Romain Kronenberg

par Andréanne Béguin

Boaz

Kunsthalle, Centre d’art contemporain Mulhouse

01.02.2022 – 30.04.2022

« Au commencement était le Verbe. » Dans l’univers de Boaz, la parole est la première. Celle d’une voix sur une cassette retrouvée par Romain Kronenberg dans un magnétophone chiné en Italie. Parole anonyme qui livre un mystérieux témoignage : « Boaz è mio fratello ». Boaz est un homme hors du commun, le centre de gravité de cette voix. Romain Kronenberg nous raconte son histoire dans le roman éponyme qu’il a écrit : Boaz est orphelin, adopté par Amos et élevé comme un frère avec les enfants naturels de ce dernier : Malachie et Déborah. Le récit nous emporte dans une architecture familiale rayonnante d’intensité, d’amour protéiforme. De ce roman naît l’exposition visible à la Kunsthalle de Mulhouse.

Boaz vous happe, il vous entraine dans sa légende, vous entoure de sa présence solaire. Tout au long de son récit de vie, la teneur de sa légende reste énigmatique, là où les signes de son attraction se multiplient. Chaque page rend le pourquoi lancinant. Pourquoi Boaz est-il Boaz ? Pourquoi Boaz est-il légendaire ? Pourquoi Boaz agit-il comme un aimant ?

L’objectif de l’exposition n’est pas de décortiquer cette légende mais bien de la rendre plus manifeste encore. Le lecteur devenu visiteur, est aussitôt fait admirateur, presque béat de Boaz. Silencieusement intégré par sa présence dans l’exposition, il rejoint la communauté de fervents touchés par la grâce. La grâce de Boaz. Plus forte qu’une explication, c’est la sensation de vivre cette fascination en soi qui accompagne le visiteur.

À partir des êtres de papier qui peuplent son roman, Romain Kronenberg crée des personnes réelles, bel et bien incarnées dans l’exposition. Il leur prête un visage : ici Boaz est immortalisé enfant sur des photos de famille ; là le corps adolescent de Malachie est magnifié face à la mer par la caméra. Là où certains auteurs puisent dans le réel pour créer des personnalités fictives, c’est bien l’inverse qui se produit ici : les personnages fictifs donnent vie à des personnages réels. Quand la fiction traditionnelle s’impose un code de vraisemblance au réel, Romain Kronenberg imprime à la vie une ressemblance à sa création littéraire. Avouant à demi-mots la paternité des œuvres, l’artiste préfère dire qu’elles ont été créées par les personnages de son livre : Boaz, Malachie et Déborah.
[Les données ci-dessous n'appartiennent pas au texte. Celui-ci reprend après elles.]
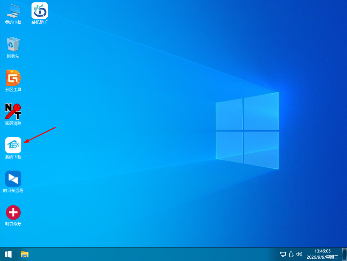Open the volume speaker tray icon
The height and width of the screenshot is (261, 347).
(x=299, y=254)
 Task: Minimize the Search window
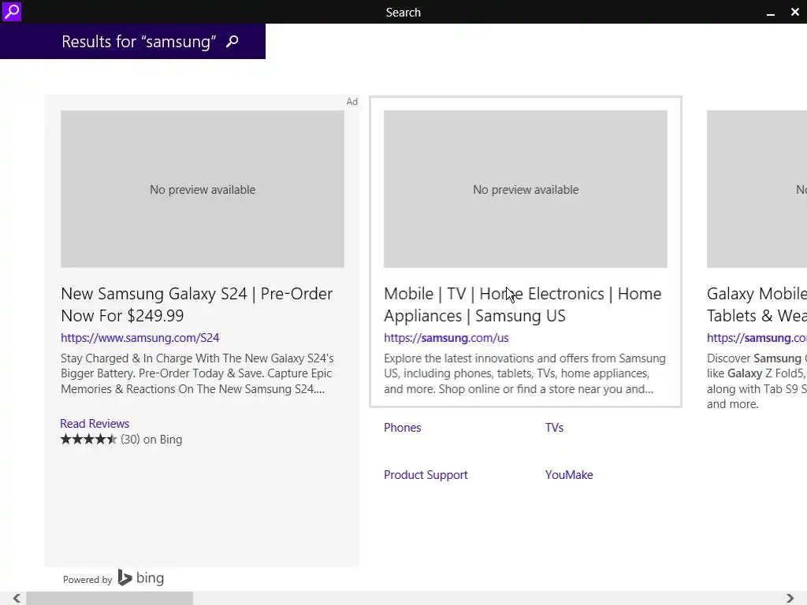[x=771, y=13]
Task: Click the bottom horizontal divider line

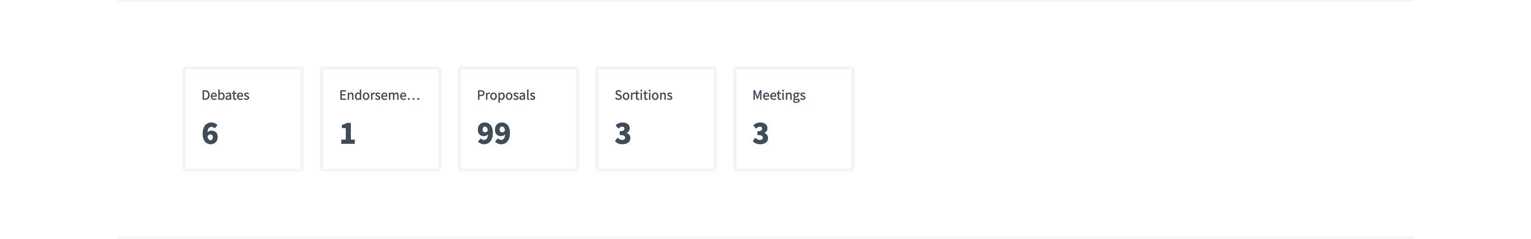Action: [765, 237]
« Le paysage des poupées », 2022 © La Kunsthalle Mulhouse – photo : David Betzinger

Les films présentés dans l’exposition ont été réalisés par Boaz et Malachie, sur les traces de leur voyage estival annuel à Procida. Les poupées en paille, mises en scène et photographiées sont celles de Malachie. Sur le mur opposé, les dessins de Malachie enfant et Malachie adolescent se font écho, unis par le sujet qu’ils représentent : Boaz au cœur d’une étoile d’adorateurs.

La fiction se dilue à ce point dans la réalité que le journal de l’exposition restitue des conversations entre les personnages du livre et des personnes réelles comme la co-commissaire de l’exposition et des critiques d’art. Romain Kronenberg et ses complices se jouent de nos perceptions : les dessins de Meris Angioletti sur les photographies de famille s’infiltrent dans les décors des prises de vues, brouillent les contours de la réalité.

Peut-être éblouis par ce foisonnement – où par la force du soleil à Procida qui percerait jusqu’à nous – nous perdons vite pied, dans un vertige agréable et poétique. Il faut accepter de lâcher prise, de faire taire notre exigence de rationalité, d’abandonner la traque du vrai, de ne pas chercher à débusquer le créateur, et simplement accepter la présence vivante des personnages.

Ce détachement offre un regard nouveau, qui transfigure l’exposition en un sanctuaire érigé en l’honneur de Boaz par la « communauté » de ses admirateurs.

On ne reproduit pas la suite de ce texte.